## Dataset content

________________________

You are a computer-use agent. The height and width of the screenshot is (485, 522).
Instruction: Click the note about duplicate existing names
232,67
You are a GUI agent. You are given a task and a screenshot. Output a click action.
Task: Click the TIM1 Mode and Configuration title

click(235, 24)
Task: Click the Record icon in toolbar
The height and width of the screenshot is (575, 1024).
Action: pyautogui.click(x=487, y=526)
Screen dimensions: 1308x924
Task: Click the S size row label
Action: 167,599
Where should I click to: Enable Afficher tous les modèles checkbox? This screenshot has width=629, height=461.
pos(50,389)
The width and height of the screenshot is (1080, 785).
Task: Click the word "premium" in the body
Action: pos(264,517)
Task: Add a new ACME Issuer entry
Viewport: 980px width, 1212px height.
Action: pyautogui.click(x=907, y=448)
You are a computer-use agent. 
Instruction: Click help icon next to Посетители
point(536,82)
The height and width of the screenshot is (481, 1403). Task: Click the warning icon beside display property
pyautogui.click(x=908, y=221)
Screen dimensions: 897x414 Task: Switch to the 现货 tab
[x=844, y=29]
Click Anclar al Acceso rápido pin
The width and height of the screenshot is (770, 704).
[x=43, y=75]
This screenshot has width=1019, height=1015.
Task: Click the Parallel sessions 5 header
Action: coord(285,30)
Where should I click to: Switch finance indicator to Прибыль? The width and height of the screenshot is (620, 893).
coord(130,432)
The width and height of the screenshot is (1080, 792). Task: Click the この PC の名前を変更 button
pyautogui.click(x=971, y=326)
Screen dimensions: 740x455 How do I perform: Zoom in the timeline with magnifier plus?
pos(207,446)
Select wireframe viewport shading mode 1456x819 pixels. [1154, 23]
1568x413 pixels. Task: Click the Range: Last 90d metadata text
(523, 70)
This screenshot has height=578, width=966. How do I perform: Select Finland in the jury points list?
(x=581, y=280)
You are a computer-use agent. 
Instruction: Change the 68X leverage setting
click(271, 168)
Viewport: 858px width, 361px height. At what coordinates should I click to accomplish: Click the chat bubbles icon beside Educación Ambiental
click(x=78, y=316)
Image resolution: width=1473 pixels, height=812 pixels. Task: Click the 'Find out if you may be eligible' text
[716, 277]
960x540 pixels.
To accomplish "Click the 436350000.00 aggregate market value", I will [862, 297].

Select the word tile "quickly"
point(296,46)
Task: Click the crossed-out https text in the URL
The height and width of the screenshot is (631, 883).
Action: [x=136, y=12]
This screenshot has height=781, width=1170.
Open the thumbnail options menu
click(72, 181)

________________________

## Challenge
Reproduce the records above starting at the line containing "Select wireframe viewport" and ending at the line containing "click(271, 168)", including both of those lines.

## Full solution
Select wireframe viewport shading mode 1456x819 pixels. [1154, 23]
1568x413 pixels. Task: Click the Range: Last 90d metadata text
(523, 70)
This screenshot has height=578, width=966. How do I perform: Select Finland in the jury points list?
(x=581, y=280)
You are a computer-use agent. 
Instruction: Change the 68X leverage setting
click(271, 168)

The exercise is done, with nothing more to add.